The landmark nuclear deal struck in Vienna between Iran and a coalition of Western powers in 2015 aimed to reduce the global nuclear threat posed by Iran.

Raisi thanked Qalibaf for his support, calling it a "revolutionary act", according to the semi-official Tasnim news agency.

Supporters of the PMOI have also taken their movement to the streets, hanging banners reading "No to sham elections" or pictures of the President of the Iranian Resistance, Maryam Rajavi, in major cities across the country. So no matter who becomes Iran's next president, they will try and keep this nuclear agreement.

He has saved much of his most stinging criticism for Qalibaf, whose withdrawal now means Rouhani's campaign has to adapt for the final few days, said Foad Izadi, a member of the Faculty of World Studies at the University of Tehran who is a critic of the nuclear and Rouhani's foreign policy.

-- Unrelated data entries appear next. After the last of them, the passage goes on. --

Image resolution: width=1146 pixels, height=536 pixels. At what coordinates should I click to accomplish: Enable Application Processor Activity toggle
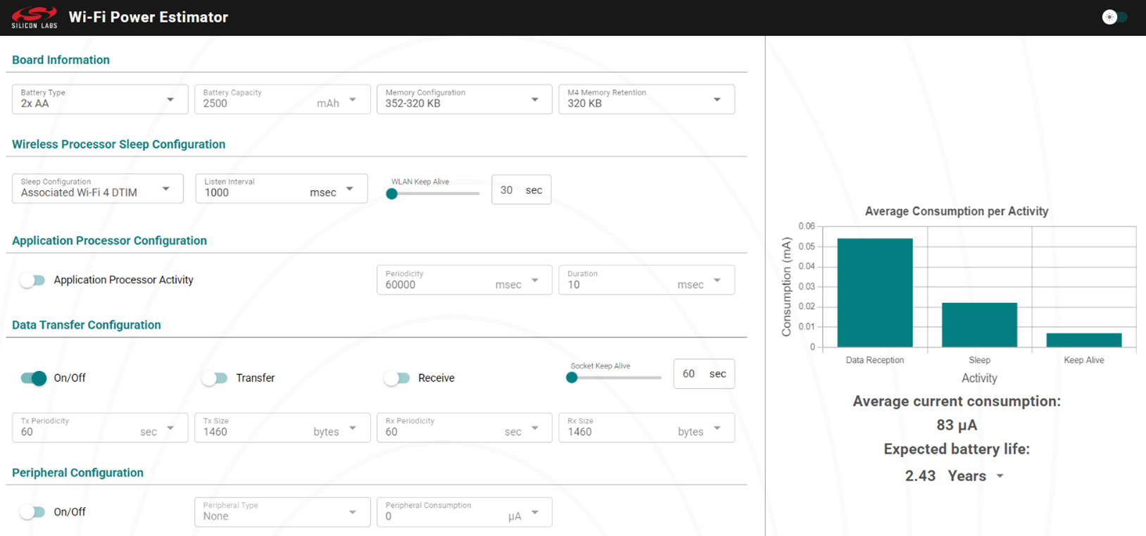[x=32, y=280]
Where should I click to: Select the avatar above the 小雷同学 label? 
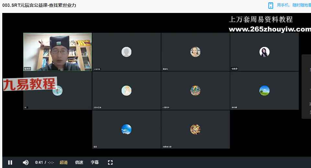[x=195, y=91]
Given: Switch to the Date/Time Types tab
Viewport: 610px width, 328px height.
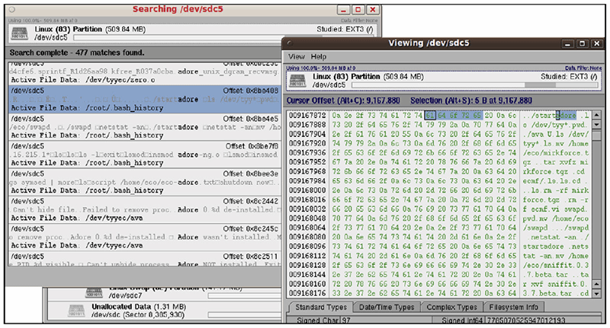Looking at the screenshot, I should [x=387, y=307].
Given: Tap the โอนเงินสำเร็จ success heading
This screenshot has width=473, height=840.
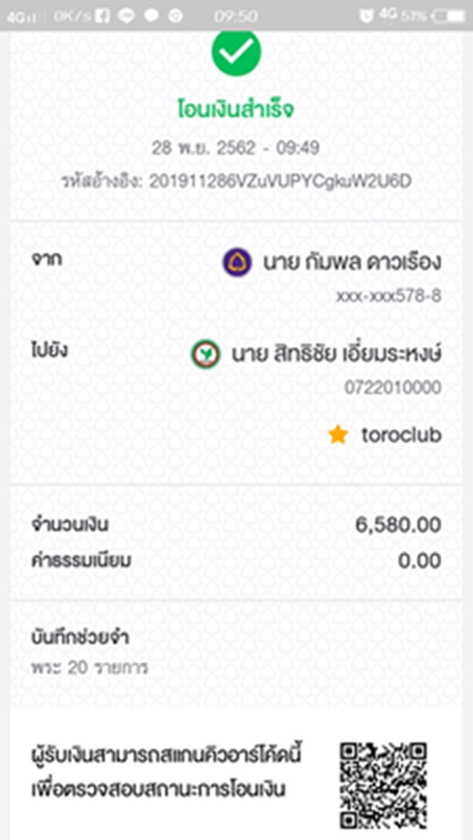Looking at the screenshot, I should [236, 111].
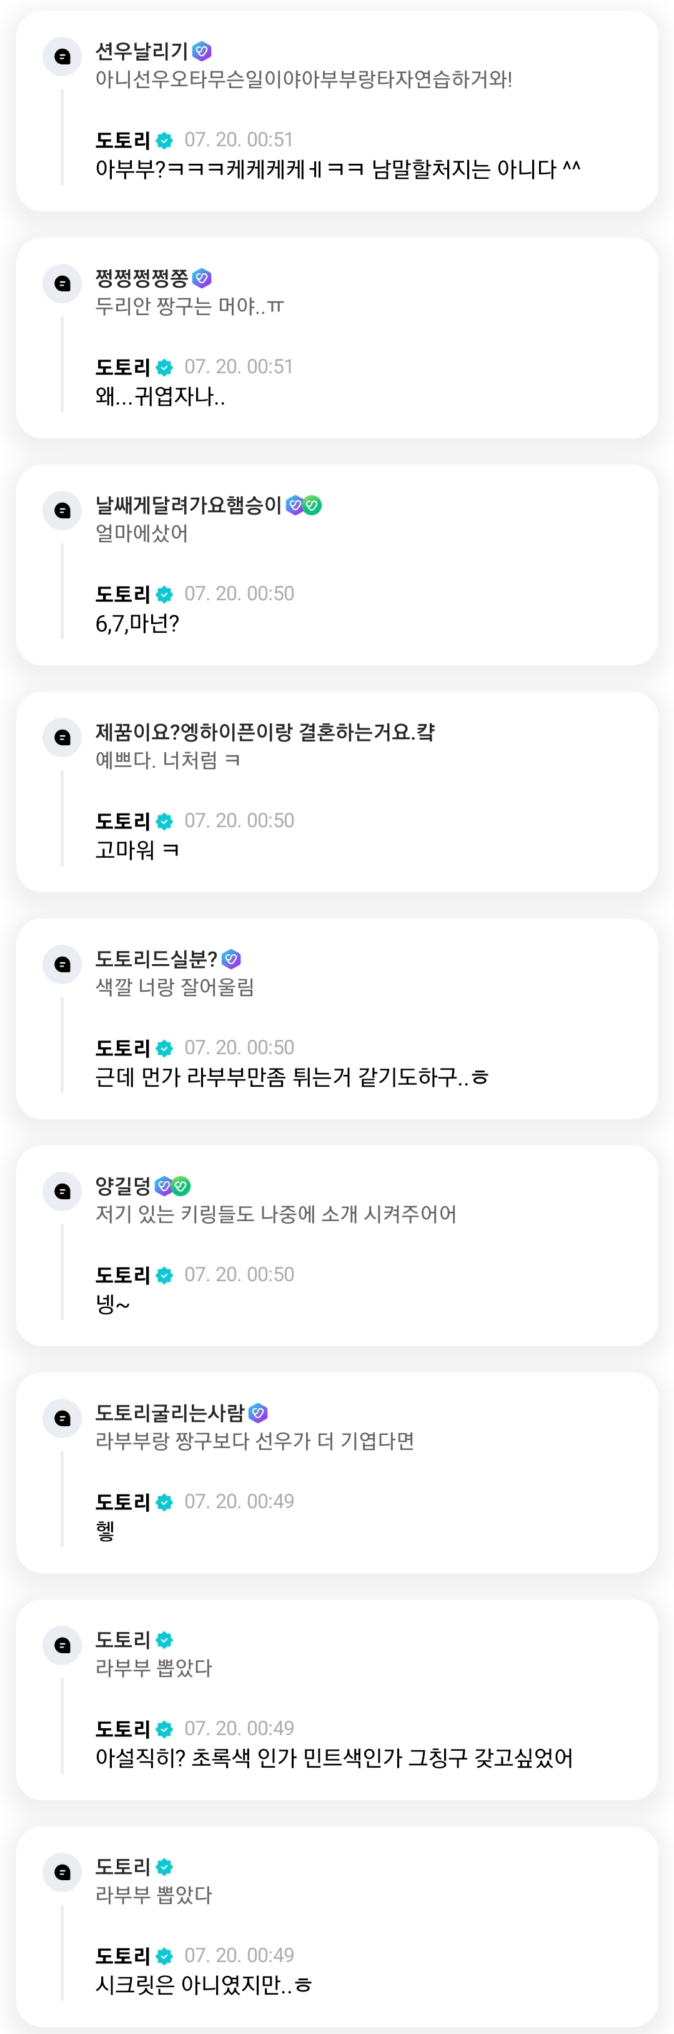
Task: Click the 도토리 name above reply 고마워 ㅋ
Action: 122,821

Raisi has pledged to support the poor with a monthly cash payment equivalent to $65 - about a sixth of what a menial laborer makes in a month. "In Tehran, his votes will go mainly to Rouhani but outside Tehran his supporters will vote for Raisi", said political analyst Hamid Farahvashian.

It was the culmination of a series of increasingly aggressive campaign attacks by Rouhani, a 68-year-old moderate cleric, who in recent weeks has lashed out at conservatives over issues from freedom of speech to corruption and wealthy institutions that don't pay tax.